A new energy currency- by tate cantrell
In last week’s blog, I mentioned the potential impact of a Copenhagen Protocol coming out of the upcoming December summit on companies’ long-term carbon emissions planning. One of the questions I received back on that post asked what might happen if the Copenhagen Protocol doesn’t pass. What impact would something like that have on the energy supply? Does energy become a new, high-value currency? If so, what options do companies, and countries for that matter, have open to them?
The UK is facing this very real threat in the next few years, independent of the Copenhagen Protocol. Recently, the TimesOnline reported that Britain’s energy regulator is forecasting a power supply reduction in the UK in the next four years. The country is scrambling to renovate its power infrastructure ahead of a new EU pollution rule resulting in the potential closure of a quarter of UK power stations by 2015. Until new power stations are up and running, the UK is at great risk for not having enough energy to meet customer demand for a four to five year time period. As a result, Britain will be more vulnerable to energy supply shocks than any other major country in Europe.

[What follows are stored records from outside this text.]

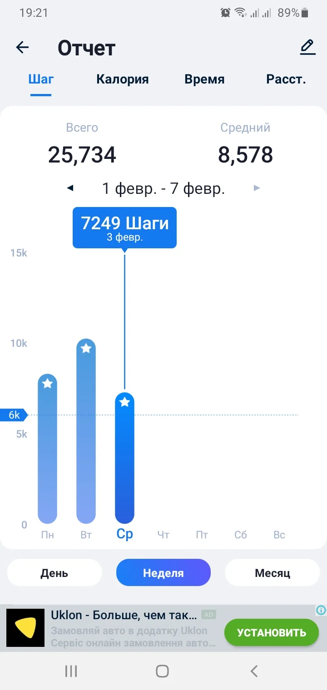This screenshot has height=690, width=327.
Task: Switch to the Калория tab
Action: 122,79
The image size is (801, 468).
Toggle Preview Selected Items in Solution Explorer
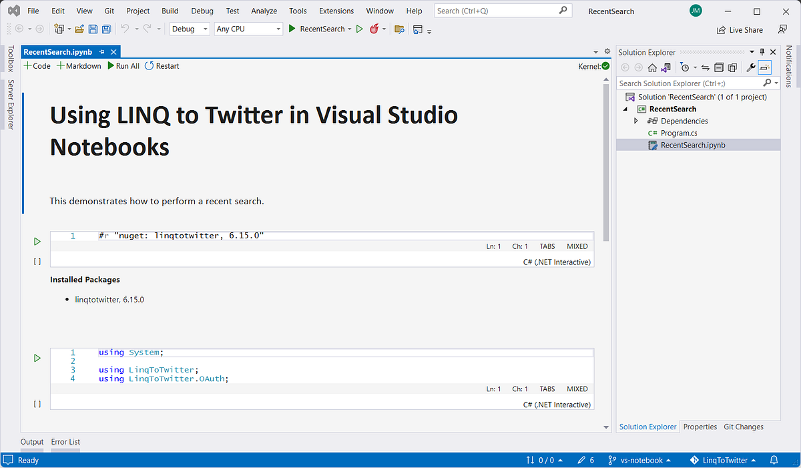764,67
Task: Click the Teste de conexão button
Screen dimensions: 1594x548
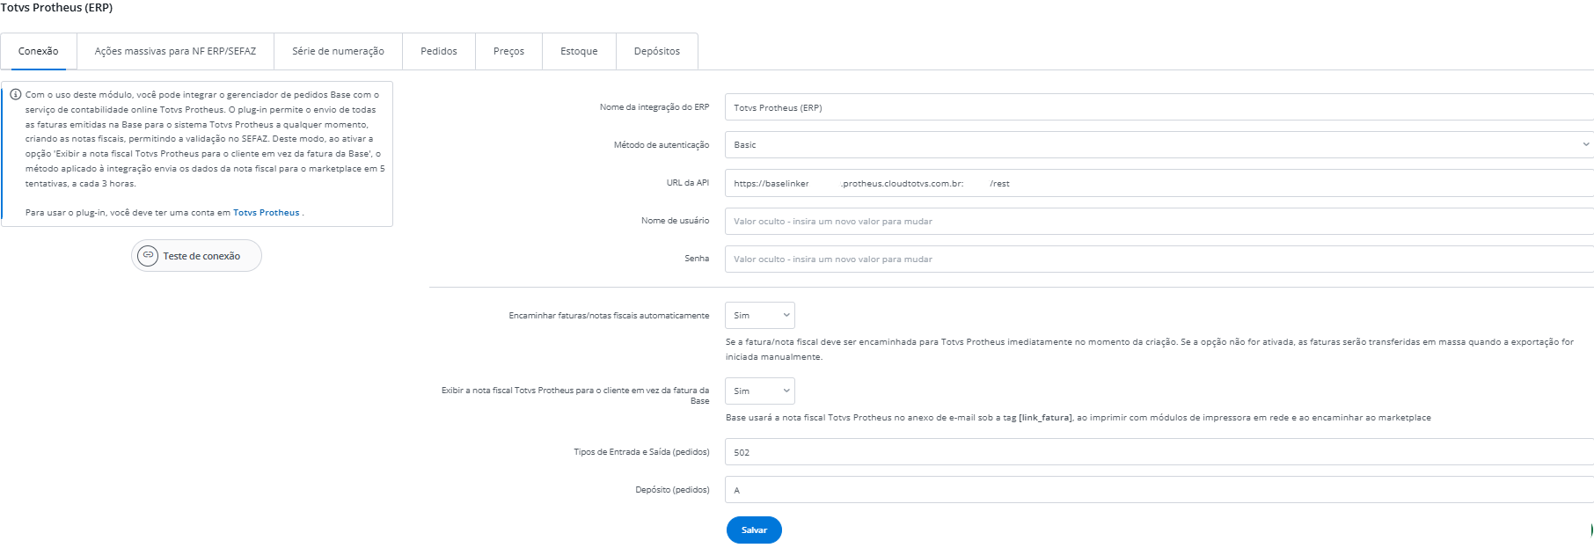Action: pos(197,256)
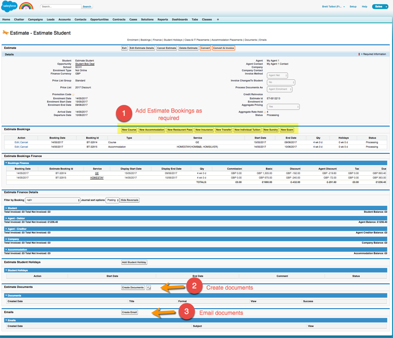Click the Aggregate Rate Hold help icon

[x=264, y=112]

So what can companies do now to minimize the impact of either one of these scenarios? One option is to look at off-shore locations for their most power-hungry IT infrastructure needs, i.e. data centers. I discussed this strategy a few months back in my posting about Emergency Power Strategies, and utilizing a remote location for a company’s data center can mitigate the risks involved in the energy supply chain. When you look at an off-shore location like Iceland, you not only minimize the exposure to local energy supply and potential pricing issues, but a company can also reap additional benefits like stable energy pricing and renewable energy sources. It almost seems too good to be true – reduce risk, go green and save money.
With these very serious energy issues facing CIOs today, companies are going to have to re-evaluate their power supply strategies, and looking to someplace like Iceland might just be the answer.